Wherever "Facebook" occurs in the entries, copy the line that holds it.

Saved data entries
▼▼▼

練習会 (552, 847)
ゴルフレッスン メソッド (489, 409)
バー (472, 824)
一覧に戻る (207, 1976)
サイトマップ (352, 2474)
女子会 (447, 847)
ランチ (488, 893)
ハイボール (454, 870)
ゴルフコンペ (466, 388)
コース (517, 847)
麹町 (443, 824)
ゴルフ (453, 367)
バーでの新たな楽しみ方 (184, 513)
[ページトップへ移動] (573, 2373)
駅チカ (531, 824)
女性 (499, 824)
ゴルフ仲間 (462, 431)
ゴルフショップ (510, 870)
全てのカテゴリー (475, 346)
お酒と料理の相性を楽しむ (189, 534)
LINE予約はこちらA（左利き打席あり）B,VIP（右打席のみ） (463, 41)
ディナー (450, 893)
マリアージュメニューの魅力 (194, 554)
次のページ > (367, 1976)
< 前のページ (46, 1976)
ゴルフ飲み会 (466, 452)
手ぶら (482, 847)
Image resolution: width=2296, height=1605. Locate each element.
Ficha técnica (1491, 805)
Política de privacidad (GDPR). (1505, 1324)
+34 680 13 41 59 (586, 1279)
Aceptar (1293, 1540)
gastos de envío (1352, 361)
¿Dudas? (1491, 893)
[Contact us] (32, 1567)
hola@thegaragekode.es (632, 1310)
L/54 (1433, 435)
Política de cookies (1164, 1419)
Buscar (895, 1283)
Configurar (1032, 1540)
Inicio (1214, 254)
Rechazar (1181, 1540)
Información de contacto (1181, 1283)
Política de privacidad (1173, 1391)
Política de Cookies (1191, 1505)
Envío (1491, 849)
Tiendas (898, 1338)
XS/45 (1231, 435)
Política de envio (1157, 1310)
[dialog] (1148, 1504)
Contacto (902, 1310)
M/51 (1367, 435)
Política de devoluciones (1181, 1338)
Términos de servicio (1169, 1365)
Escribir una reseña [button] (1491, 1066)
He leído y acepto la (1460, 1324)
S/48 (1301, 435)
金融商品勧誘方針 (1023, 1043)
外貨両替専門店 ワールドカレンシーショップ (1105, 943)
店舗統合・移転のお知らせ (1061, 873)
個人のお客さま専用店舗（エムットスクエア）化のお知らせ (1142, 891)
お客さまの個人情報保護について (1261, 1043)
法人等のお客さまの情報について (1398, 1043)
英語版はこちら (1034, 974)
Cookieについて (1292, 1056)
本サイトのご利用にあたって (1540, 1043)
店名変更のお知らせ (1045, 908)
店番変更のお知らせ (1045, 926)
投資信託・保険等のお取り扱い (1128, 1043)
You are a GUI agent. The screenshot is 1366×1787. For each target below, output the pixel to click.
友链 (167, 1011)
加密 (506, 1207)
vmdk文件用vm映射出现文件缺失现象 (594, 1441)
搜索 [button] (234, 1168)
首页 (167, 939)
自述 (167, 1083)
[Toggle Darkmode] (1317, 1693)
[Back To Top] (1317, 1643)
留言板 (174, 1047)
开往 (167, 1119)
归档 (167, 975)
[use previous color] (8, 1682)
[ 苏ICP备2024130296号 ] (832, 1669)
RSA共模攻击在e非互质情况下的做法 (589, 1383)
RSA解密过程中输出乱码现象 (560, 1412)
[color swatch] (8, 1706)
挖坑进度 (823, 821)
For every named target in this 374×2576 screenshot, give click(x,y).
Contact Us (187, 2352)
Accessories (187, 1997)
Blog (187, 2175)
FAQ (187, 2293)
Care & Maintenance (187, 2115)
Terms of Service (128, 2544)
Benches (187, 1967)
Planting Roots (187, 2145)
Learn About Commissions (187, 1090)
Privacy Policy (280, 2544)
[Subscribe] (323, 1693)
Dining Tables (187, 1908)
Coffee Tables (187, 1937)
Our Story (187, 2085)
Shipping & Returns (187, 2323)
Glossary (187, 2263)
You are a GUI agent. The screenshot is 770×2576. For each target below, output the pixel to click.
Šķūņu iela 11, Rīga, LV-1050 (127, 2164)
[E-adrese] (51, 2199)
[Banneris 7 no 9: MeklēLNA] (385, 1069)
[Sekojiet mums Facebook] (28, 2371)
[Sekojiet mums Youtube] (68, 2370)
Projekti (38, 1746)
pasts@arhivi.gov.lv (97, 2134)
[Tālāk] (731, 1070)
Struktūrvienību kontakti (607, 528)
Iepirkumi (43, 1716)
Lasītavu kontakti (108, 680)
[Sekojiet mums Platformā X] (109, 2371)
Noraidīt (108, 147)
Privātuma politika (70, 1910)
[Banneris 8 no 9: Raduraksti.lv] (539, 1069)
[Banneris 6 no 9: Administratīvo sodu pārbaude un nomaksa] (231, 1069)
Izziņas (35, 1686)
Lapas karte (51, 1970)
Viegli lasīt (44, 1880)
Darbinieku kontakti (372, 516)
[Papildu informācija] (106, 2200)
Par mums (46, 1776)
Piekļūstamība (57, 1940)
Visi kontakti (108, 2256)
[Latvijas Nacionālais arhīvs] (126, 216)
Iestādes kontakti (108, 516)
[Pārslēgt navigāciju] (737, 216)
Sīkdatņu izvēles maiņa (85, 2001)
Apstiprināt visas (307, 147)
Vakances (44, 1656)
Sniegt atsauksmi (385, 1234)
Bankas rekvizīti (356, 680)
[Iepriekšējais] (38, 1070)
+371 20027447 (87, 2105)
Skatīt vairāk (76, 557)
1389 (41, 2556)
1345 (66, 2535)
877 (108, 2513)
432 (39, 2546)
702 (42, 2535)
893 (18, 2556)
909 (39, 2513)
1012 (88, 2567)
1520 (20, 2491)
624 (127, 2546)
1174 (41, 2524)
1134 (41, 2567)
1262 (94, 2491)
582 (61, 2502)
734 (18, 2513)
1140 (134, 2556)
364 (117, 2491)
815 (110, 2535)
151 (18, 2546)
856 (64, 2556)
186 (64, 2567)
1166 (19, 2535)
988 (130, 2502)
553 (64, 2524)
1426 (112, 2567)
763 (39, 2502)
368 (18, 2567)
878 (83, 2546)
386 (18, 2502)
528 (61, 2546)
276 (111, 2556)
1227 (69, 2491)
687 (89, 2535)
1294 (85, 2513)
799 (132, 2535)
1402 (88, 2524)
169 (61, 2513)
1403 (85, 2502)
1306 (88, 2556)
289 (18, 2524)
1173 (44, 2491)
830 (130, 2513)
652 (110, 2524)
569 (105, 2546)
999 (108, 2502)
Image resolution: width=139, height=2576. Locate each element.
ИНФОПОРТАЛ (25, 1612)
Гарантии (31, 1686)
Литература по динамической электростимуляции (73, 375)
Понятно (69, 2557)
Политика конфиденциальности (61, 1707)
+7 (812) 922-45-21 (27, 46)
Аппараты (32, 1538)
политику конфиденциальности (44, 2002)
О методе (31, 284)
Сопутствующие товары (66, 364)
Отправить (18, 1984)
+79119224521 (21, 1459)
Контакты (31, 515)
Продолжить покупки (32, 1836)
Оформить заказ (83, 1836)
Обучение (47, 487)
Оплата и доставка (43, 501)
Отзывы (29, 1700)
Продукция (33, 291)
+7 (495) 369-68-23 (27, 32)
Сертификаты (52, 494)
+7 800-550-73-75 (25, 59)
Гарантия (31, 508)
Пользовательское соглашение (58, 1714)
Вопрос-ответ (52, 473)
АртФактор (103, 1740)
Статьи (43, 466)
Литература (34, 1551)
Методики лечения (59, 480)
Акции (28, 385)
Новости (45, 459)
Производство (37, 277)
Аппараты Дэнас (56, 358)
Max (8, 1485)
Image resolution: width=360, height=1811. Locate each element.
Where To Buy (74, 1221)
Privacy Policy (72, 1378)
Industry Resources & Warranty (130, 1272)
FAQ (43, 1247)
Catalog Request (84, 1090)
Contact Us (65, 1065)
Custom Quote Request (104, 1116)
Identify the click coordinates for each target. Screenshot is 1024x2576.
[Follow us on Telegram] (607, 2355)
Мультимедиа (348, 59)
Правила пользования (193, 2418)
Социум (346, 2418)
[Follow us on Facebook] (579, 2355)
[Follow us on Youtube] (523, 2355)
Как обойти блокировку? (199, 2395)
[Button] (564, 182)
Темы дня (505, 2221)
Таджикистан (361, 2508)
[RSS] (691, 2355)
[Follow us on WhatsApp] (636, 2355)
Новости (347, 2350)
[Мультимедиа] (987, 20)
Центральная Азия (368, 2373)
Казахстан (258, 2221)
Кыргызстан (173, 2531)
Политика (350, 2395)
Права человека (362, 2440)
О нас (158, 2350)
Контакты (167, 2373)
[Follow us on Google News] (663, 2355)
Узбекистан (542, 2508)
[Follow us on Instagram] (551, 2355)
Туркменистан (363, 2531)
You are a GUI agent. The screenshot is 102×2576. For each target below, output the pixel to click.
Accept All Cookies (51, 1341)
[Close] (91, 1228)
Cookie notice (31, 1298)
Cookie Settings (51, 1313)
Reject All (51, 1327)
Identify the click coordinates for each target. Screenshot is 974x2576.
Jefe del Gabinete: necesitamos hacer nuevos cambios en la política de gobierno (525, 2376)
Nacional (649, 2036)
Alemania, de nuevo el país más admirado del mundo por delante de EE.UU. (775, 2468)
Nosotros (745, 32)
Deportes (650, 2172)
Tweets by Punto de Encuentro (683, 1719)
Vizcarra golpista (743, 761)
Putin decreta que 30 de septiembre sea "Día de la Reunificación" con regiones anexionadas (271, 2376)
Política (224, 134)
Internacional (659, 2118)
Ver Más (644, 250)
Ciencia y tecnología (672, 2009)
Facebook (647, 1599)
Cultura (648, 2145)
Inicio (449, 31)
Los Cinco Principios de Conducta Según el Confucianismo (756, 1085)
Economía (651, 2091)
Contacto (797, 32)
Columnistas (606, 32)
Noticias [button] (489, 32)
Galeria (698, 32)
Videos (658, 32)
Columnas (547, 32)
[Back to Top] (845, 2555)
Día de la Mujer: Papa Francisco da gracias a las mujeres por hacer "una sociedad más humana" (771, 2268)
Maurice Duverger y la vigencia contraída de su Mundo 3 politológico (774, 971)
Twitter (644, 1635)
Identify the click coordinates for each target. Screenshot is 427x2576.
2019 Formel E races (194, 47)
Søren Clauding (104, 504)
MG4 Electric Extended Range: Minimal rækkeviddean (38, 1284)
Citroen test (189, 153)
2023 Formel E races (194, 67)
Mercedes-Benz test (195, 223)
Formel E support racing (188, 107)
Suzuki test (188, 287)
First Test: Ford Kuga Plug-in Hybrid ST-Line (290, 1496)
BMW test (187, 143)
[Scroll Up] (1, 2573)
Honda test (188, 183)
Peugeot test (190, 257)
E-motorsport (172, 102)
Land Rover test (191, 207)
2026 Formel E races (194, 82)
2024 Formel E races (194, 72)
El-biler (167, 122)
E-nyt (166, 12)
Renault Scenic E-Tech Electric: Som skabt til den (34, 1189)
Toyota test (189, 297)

▲▲▲

## Result of this task
[Sekojiet mums Facebook] (28, 2371)
[Follow us on Facebook] (579, 2355)
Facebook (647, 1599)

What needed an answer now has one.